Someone knocked on the kitchen door. She hoisted herself up, then waddled over to answer, mumbling, "Jesus Christ," and "Cathead, my ass." The diamond-shaped door window was filled with tendrils of brown hair.
"Hey," Colleen said, beckoning her best friend inside, before turning away to the coffeepot.
"Must be nice to sleep all day," Deana said.
"I wasn't sleeping. I was layin' around."
Deana took a long look at Colleen's belly. "A-round is right. Land sakes!"
"Don't even start," Colleen said. "It's hot. My bod's exploding. And I didn't sleep a wink."
"Cry me a Gulf, sister." Deana winked. "Oh hell, did you hear 'bout that missing pilot? The small plane that's gone down in the pines near Holly Springs? They can't find it anywhere. Just heard the distress call for help, and then, boop!—nada."
"Sounds about right," Colleen said. "Person tries to flee this place, and even the trees lock 'em down."
Deana grabbed a mug of coffee, then sat down in a wooden kitchen chair. She unbuttoned the top of her blouse to let the air sweep her chest. "My word, get a breeze goin'."
Colleen glared, but then turned on the box fan.

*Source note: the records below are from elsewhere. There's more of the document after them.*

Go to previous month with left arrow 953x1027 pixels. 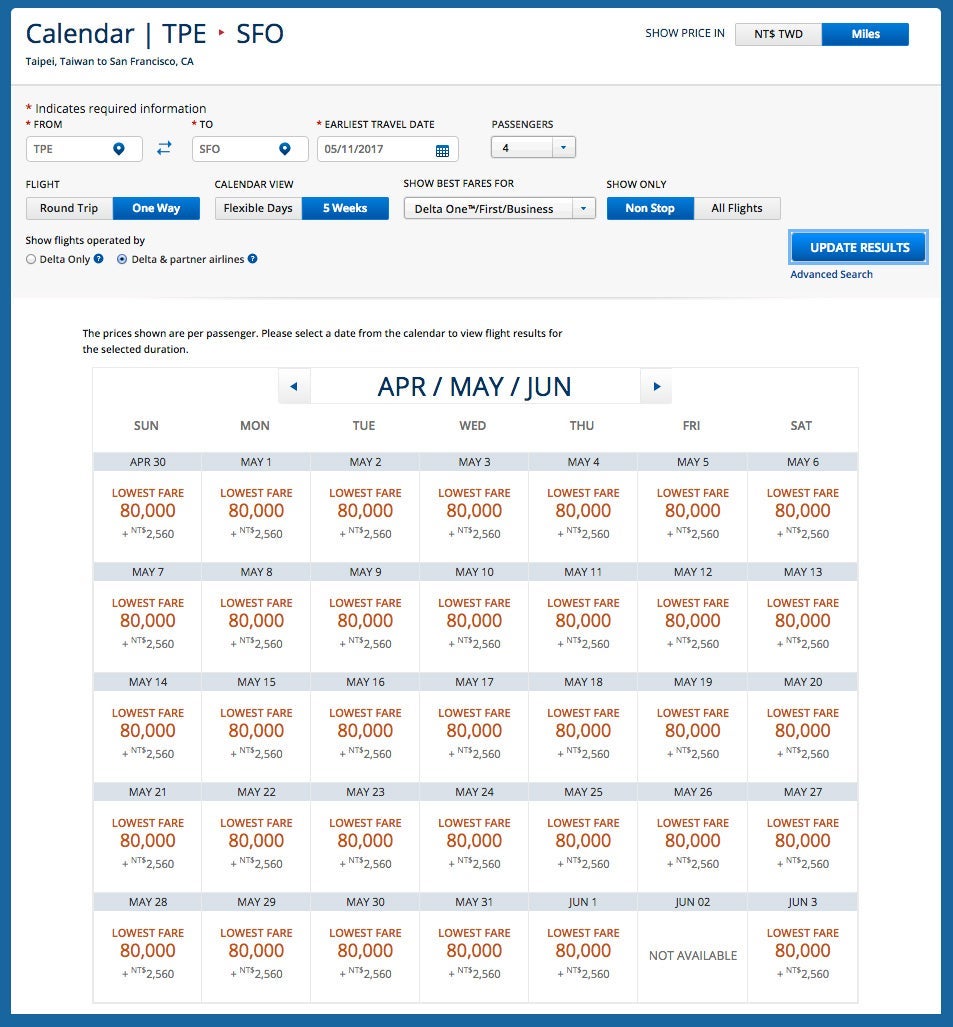pyautogui.click(x=294, y=386)
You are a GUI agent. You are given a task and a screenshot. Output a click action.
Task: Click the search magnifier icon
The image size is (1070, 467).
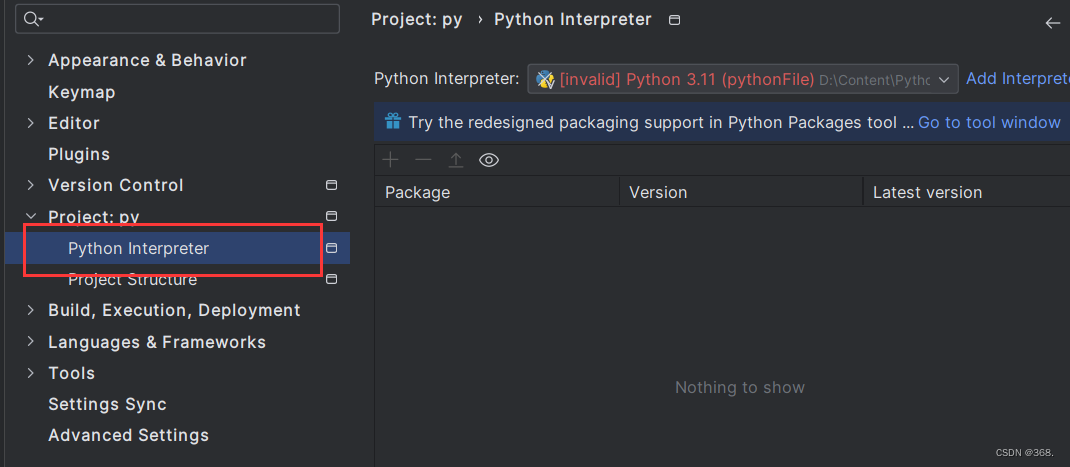coord(31,19)
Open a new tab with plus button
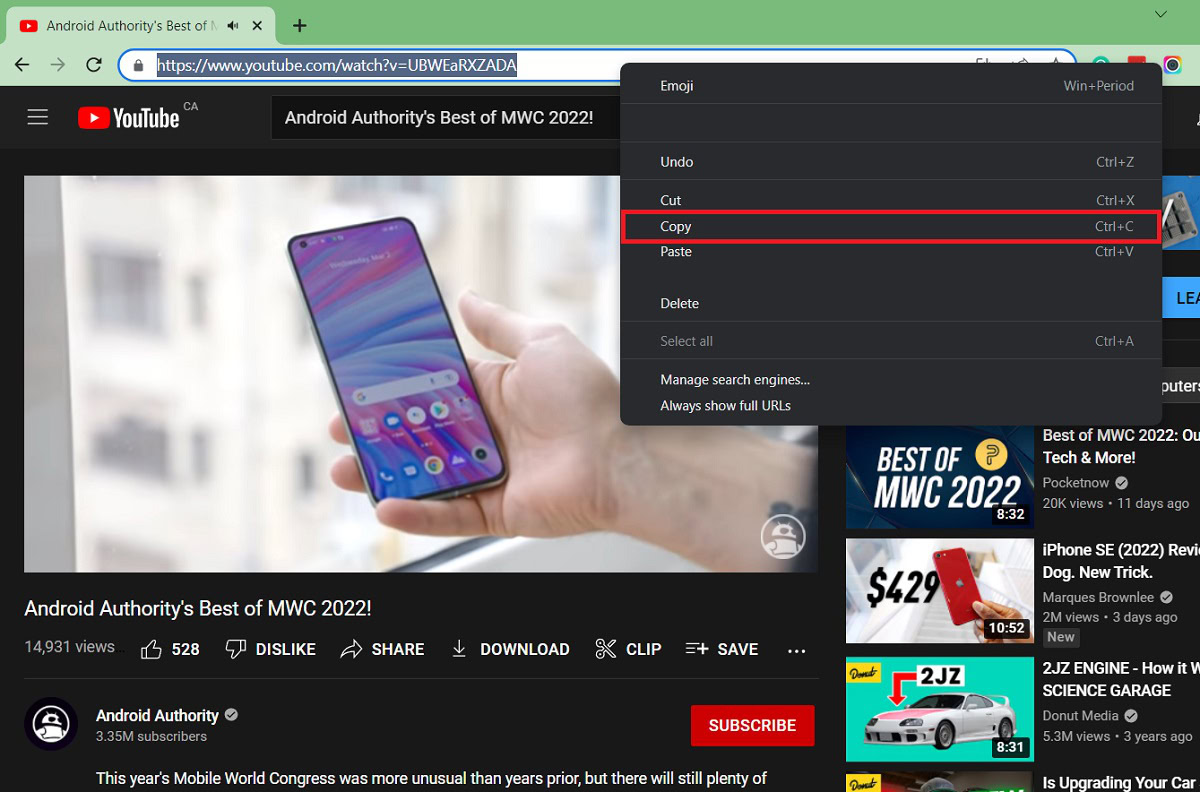The width and height of the screenshot is (1200, 792). (299, 26)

She pulled a pack of Mistys from her robe pocket, offering one to Deana.
Deana waved the cig away. "For the record, the pilot wasn't trying to leave Mississippi. He was flyin' in."
Colleen huffed in disgust, then lit the smoke.
"Listen, girlfriend. I'm not gonna spend my lunch hour buckin' you up. You invited me over. So you tell me something good." Deana snatched the cig from Colleen's fingers. "I know there's a lump of sugar under all that salt."
"What'd you bring me to read?" Colleen replied, taking the cigarette back.
Deana laughed, then pulled a bundle of magazines from her purse: Vogue, Glamour, Entertainment Weekly, and the like, dated castoffs from the beauty parlor where she worked.
Colleen started thumbing a copy of Us Weekly and pointed to a spread of starlets on a red carpet. "She's hot."
"Damn straight. Check those legs," Deana said. "But lord, that's an ugly dress."
"Valentino, though," Colleen countered.
"Valentin-No is more like it. That outfit's a felony."
They continued like this over corn salad and sun tea, with Colleen dog-earing any image that made her feel jealous, or inspired, or depressed. Half an hour or so later, an alarm chimed on Deana's phone.
"That's the bell, kid," she said. "Gotta go."
Colleen ignored her and flipped another page.
"I realize that moodiness comes with the hormones," Deana said. "But if I wanted an hour full of mope, I'd go see my husband!"
Colleen glanced up. "You promised it'd get better."
"I still do. You're just feelin' cagey." Deana rapped on the table, then stood up. "As soon as those babies get here, it'll be like your heart's outside your body. Exposed. Alive. Devastated by love. You won't have another want on the planet."
"Right," Colleen said.
Deana helped Colleen to her feet, then beckoned a goodbye hug. Breasts and bellies, their breathing syncopated, things got woozy and still, and safe. Deana ran her chin against Colleen's neck, taking in the scent of that cocoa butter lotion. As their fingers flared on each other's backs, the kitchen fell silent enough to broadcast Colleen's swallow.